Pourquoi tant d'inceste ? Le penty breton est une maison minuscule à une
seule pièce pour toute une famille souvent nombreuse, la promiscuité faisait
le pire.
Le curé Clérec semble faire la synthèse :
Jean-Marie Clérec, prêtre brestois issu de la bourgeoisie, fut nommé à
Camaret en 1808. A son arrivée, la population de 600 âmes fut enthousiaste,
cela faisait des années qu'il n'y avait pas eu de prêtre résidant. Le
jeune curé fut bienheureux de ce chaste transport. Deux ans plus tard,
il écrivit à l'évêque ceci : "Ce pauvre peuple ne correspond pas
du tout à la vraie tendresse que j'ai pour lui. Je n'entends que des nouvelles
vraiment désolantes, soit manque de vigilance de la part des parents,
soit irréligion ou pravité de la part de jeunes personnes. Voici en l'espace
de deux ans, dans une très petite paroisse, le huitième enfant illégitime
que je fais baptiser... Je crois pouvoir avancer à la honte de Camaret
qu'il n'y a jamais eu beaucoup de religion. Soldats, marins sont gens
qui n'en ont pas outre mesure. Je commence à me repentir d'avoir été assez
simple pour solliciter moi-même la place chagrinante que j'occupe...

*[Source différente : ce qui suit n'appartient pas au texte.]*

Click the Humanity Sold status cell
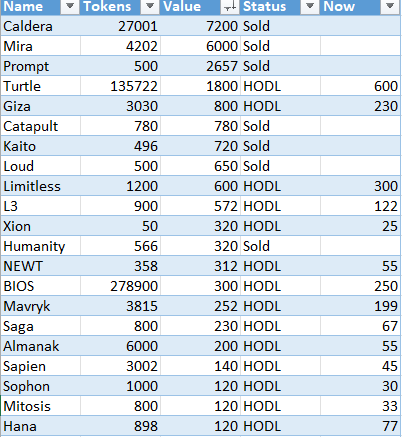Viewport: 402px width, 437px height. [x=280, y=246]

La jeunesse est ici tellement effrontée qu'on vient jusqu'à chez moi,
jusqu'à ma table, me demander une salle pour danser. A-t-on jamais poussé
l'impudeur à ce point ?"
Le curé obtint sa "mutation" en 1816 à bout de nerfs ! Le prêtre
suivant arriva en 1821.
Pendant ce temps, on trouvait régulièrement le curé de Telgruc dans les
fossés des chemins creux à cuver son vin après avoir visité des veuves
éplorées. Il se disait malade et à bout de force. Il était hypocondriaque.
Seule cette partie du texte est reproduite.